Instead of the Snapdragon 865 that the majority of other 5G phones are shipping with, the Nokia 8.3 is one step down in Qualcomm’s lineup and packing a Snapdragon 765G.
This is often a reasonably new chip, and while several phones destined for China or India have already shipped with the 765G, this may be most countries’ first taste of the chip.
Qualcomm’s SoC lineup this year isn’t as clearly segmented because it has been in years past.
The 765G is Qualcomm’s first chip with an integrated 5G modem, while the 865 offloads 5G (and 4G) to a separate chip.
The mixing of as many components as possible into one SoC is that the technical foundation of the fashionable smartphone, and typically, this approach uses less space and less power, generates less heat, and is cheaper.
Next year, all of Qualcomm’s 5G chips will probably be designed just like the 765G, but this year, that chip is leading the way.
mmWave is that the 5G technology that basically brings substantive speed improvements, but mm-Wave is merely available in select cities on a block-by-block basis, and carriers have already admitted mm-Wave will never scale beyond cities.

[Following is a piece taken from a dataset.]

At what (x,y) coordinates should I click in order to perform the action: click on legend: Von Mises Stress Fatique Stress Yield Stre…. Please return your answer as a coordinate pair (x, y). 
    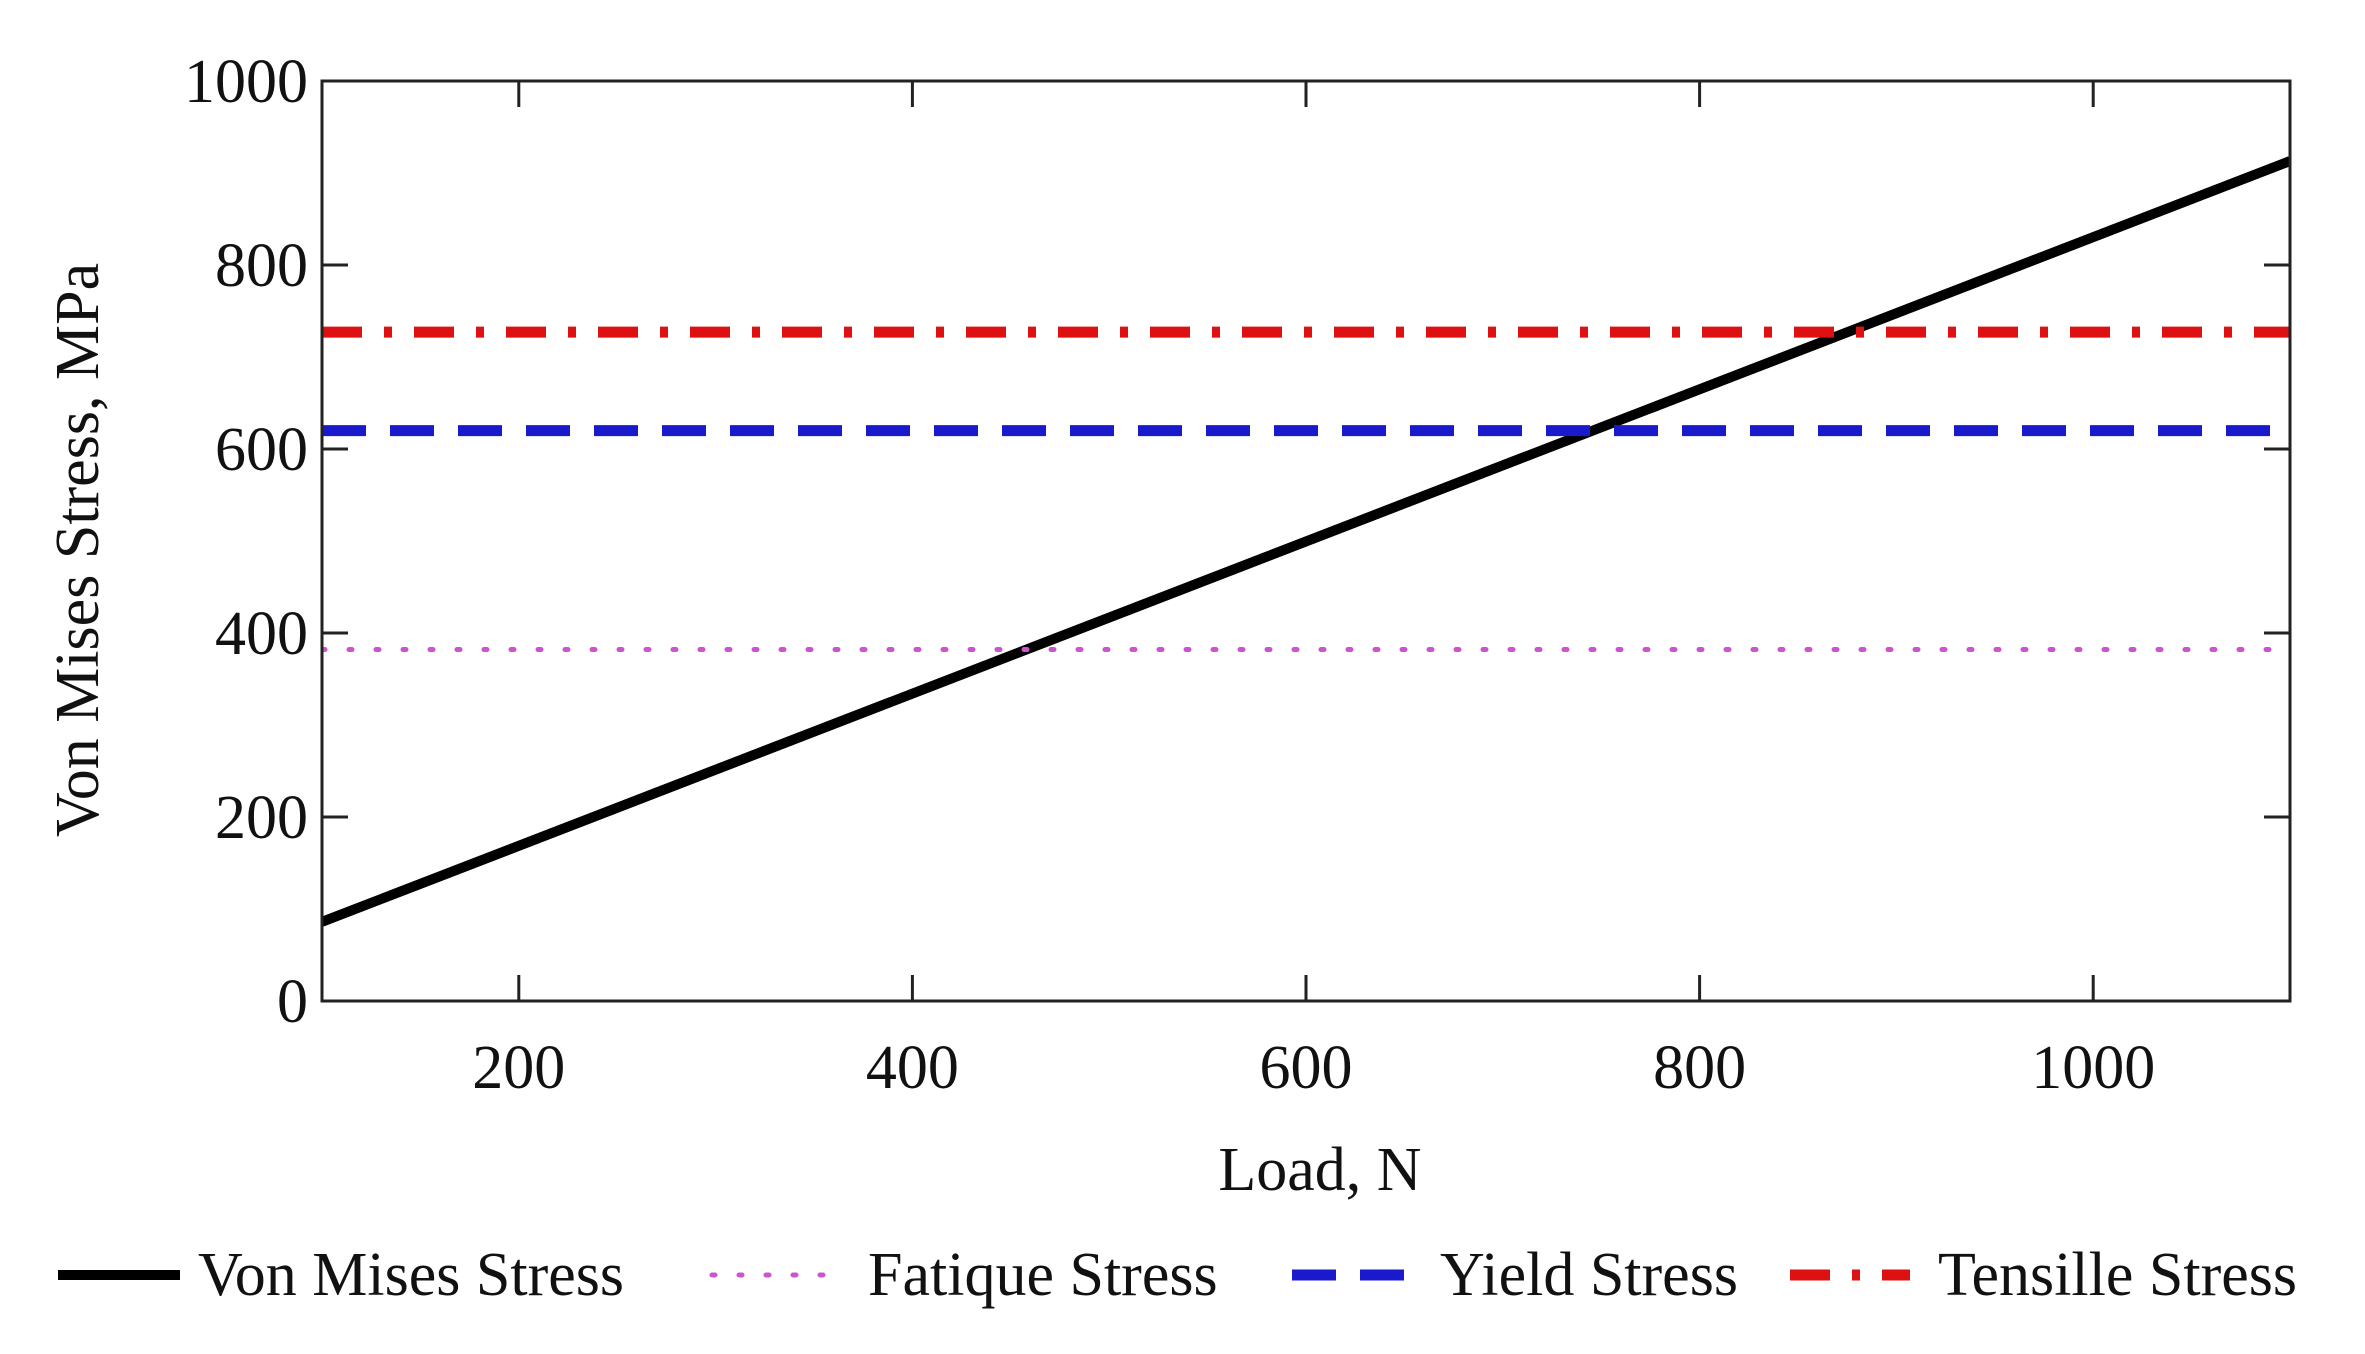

The opposite quite 5G, sub-6GHz, has the potential for a wider rollout, but it hasn’t been significantly faster than 4G in the real world.
Nokia is making some vague claims that this phone has wider 5G compatibility than other devices.
The handout says the phone has the highest number of 5G New Radio bands from 600hmz all the high to three .8GHz. » this is often presumably thanks to the phone being the first smartphone to use the Qualcomm 5G RF front module solution. With wide 5G compatibility, the thought is that then you would be ready to fly around the world and hit up the world’s nascent 5G networks, but it’s hard to understand the extent of this since Nokia hasn’t published an inventory of supported 5G bands.
Other specs include a 6.8-inch, 2400×1080 LCD, 6 or 8 GB of RAM, 64 or 128 GB of storage, and a 4500mAh battery.
There is a microSD slot, a 3.5 mm headphone jack, a USB-C port, and Android 10. The rear camera arrangement leaves during a big circular camera bump with four cameras: a 64MP main sensor, a 12MP ultra-wide camera, a 2MP depth sensor, and a 2MP macro camera.
The most important oddity may be a lack of an in-screen fingerprint reader, which has been difficult to integrate into LCD panels within the past. The Nokia 8.3 features a side fingerprint reader, which also doubles as an influence button.
There’s no word on a US launch yet, but the 8.3 hits Europe in summer 2020. The 6 GB of RAM version with 64 GB of storage is €599 ($640), and therefore the higher-end 8 GB of RAM and 128 GB of storage version is €649 ($693).